■ Given instruction
Turn the entries into a numbered list, from the first line through the line that contains "The width and height of the screenshot is (1920, 1080).", both included. Leave out any blank lines.

(Click-target data)
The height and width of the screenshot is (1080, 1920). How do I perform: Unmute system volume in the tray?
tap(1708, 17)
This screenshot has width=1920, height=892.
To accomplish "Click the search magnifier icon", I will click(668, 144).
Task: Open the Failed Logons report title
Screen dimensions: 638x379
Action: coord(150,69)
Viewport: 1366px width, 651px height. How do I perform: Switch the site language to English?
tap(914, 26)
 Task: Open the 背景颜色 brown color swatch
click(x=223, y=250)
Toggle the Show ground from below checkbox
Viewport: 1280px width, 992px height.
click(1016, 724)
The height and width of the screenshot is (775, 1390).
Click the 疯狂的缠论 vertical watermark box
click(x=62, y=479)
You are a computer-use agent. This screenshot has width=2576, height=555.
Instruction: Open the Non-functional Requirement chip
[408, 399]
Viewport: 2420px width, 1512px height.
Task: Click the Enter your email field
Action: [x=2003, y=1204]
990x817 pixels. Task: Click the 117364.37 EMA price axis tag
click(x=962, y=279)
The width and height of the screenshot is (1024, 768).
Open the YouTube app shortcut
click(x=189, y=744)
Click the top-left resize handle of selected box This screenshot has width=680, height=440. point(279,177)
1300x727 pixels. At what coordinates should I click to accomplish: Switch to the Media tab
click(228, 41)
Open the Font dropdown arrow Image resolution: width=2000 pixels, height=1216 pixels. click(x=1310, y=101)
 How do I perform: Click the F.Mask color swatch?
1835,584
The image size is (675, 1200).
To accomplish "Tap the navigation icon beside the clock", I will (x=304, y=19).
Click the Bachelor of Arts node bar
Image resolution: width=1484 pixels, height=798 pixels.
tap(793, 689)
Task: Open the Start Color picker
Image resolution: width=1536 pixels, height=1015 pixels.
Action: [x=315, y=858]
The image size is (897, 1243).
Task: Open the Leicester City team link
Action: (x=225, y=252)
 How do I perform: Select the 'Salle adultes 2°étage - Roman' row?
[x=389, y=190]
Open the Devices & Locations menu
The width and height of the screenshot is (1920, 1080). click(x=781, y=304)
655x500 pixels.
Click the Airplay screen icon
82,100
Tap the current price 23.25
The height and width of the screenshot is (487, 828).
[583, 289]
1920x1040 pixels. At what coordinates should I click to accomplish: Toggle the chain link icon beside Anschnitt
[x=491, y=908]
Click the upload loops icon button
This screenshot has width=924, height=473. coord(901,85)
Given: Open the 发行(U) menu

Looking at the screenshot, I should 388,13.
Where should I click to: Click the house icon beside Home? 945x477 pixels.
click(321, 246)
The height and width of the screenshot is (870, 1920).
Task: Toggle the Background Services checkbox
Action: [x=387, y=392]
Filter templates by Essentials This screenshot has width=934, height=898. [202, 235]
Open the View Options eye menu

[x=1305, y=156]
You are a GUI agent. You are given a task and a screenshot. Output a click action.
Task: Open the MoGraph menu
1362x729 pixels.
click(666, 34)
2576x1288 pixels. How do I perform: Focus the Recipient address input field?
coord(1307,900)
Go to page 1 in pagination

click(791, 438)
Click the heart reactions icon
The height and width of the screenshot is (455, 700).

■ Solution to the problem
1. The height and width of the screenshot is (1080, 1920). How do I perform: Unmute system volume in the tray?
2. tap(1708, 17)
3. This screenshot has width=1920, height=892.
4. To accomplish "Click the search magnifier icon", I will click(668, 144).
5. Task: Open the Failed Logons report title
6. Screen dimensions: 638x379
7. Action: coord(150,69)
8. Viewport: 1366px width, 651px height. How do I perform: Switch the site language to English?
9. tap(914, 26)
10.  Task: Open the 背景颜色 brown color swatch
11. click(x=223, y=250)
12. Toggle the Show ground from below checkbox
13. Viewport: 1280px width, 992px height.
14. click(1016, 724)
15. The height and width of the screenshot is (775, 1390).
16. Click the 疯狂的缠论 vertical watermark box
17. click(x=62, y=479)
18. You are a computer-use agent. This screenshot has width=2576, height=555.
19. Instruction: Open the Non-functional Requirement chip
20. [408, 399]
21. Viewport: 2420px width, 1512px height.
22. Task: Click the Enter your email field
23. Action: [x=2003, y=1204]
24. 990x817 pixels. Task: Click the 117364.37 EMA price axis tag
25. click(x=962, y=279)
26. The width and height of the screenshot is (1024, 768).
27. Open the YouTube app shortcut
28. click(x=189, y=744)
29. Click the top-left resize handle of selected box This screenshot has width=680, height=440. point(279,177)
30. 1300x727 pixels. At what coordinates should I click to accomplish: Switch to the Media tab
31. click(228, 41)
32. Open the Font dropdown arrow Image resolution: width=2000 pixels, height=1216 pixels. click(x=1310, y=101)
33.  How do I perform: Click the F.Mask color swatch?
34. 1835,584
35. The image size is (675, 1200).
36. To accomplish "Tap the navigation icon beside the clock", I will (x=304, y=19).
37. Click the Bachelor of Arts node bar
38. Image resolution: width=1484 pixels, height=798 pixels.
39. tap(793, 689)
40. Task: Open the Start Color picker
41. Image resolution: width=1536 pixels, height=1015 pixels.
42. Action: [x=315, y=858]
43. The image size is (897, 1243).
44. Task: Open the Leicester City team link
45. Action: (x=225, y=252)
46.  How do I perform: Select the 'Salle adultes 2°étage - Roman' row?
47. [x=389, y=190]
48. Open the Devices & Locations menu
49. The width and height of the screenshot is (1920, 1080). click(x=781, y=304)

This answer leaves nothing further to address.